Удаляться из этого мира в область атлантидской и утопийской политики, которых никогда нельзя применить на деле, не значит улучшать наше положение; напротив того, надо уметь мудро управляться в этом мире зла, куда, помимо нашей воли, поместил нас Господь. В этом отношении принесет пользу не платоновская цензура книг, которая необходимым образом влечет за собой и разного рода другие цензуры, без всякой пользы выставляющие нас на посмешище и утомляющие нас, а те неписаные или, по крайней мере, непринудительные законы добродетельного поведения, религиозного и гражданского воспитания, которые Платон там же называет узами, скрепляющими государства, опорой и поддержкой всякого писаного закона. Именно этим законам и принадлежит главное место в подобных делах, от цензуры же тут легко уклониться. Безнаказанность и нерадивость без сомнения гибельны для государства, но в том и состоит великое искусство управления, чтобы знать, где должен налагать запрет и наказание закон, а где следует пользоваться лишь убеждением.
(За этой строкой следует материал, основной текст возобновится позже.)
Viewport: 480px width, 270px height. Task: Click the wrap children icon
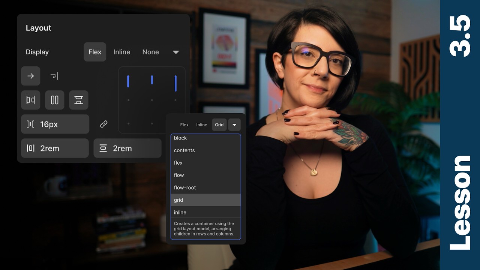[x=54, y=76]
Если бы каждое как хорошее, так и дурное действие зрелого человека подлежало наблюдению, приказанию и побуждению, то чем была бы тогда добродетель, как не одним названием, какой ценой обладали бы тогда хорошие поступки, какой благодарности заслуживали бы рассудительность, справедливость и воздержанность?
Многие сетуют на Божественное Провидение за то, что оно попустило Адама согрешить. Безумные уста! Если Бог дал ему разум, то Он дал ему и свободу выбора, ибо разум есть способность выбора; иначе он был бы просто автоматом, наподобие Адама в кукольных комедиях. Мы сами не уважаем такой покорности, такой любви или щедрости, которые совершаются по принуждению; поэтому Бог и оставил ему свободу, поместив предмет соблазна почти перед глазами; в этом и состояла его заслуга, его право на награду, на похвалу за воздержание. Ради чего Бог создал внутри нас страсти и удовольствия вокруг нас, как не для того, чтобы они, надлежащим образом умеренные, стали составными частями добродетели?
Плохим наблюдателем человеческих дел является тот, кто думает удалить грех, удалив предмет греха; ибо, не говоря уже о том, что грех — огромная масса, растущая во время самого ее уничтожения, если даже допустить, что часть его на время может быть удалена от некоторых людей, то все же не от всех, когда дело идет о такой универсальной вещи, как книги; если же это и будет сделано, то сам грех останется неизменным. Отнимите у скупца все его сокровища и оставьте ему один драгоценный камень, вы все же не избавите его от алчности. Изгоните все предметы наслаждения, заприте юношей при строжайшей дисциплине в какой-нибудь монастырь, вы все же не сделаете чистым того, кто не пришел таким: столь велики должны быть осторожность и мудрость, необходимые для правильного решения этого вопроса. Но предположим, что мы изгоним таким способом грех; тогда мы изгоним в той же мере и добродетель, ибо предмет у них один и тот же: с уничтожением последнего уничтожатся и они оба.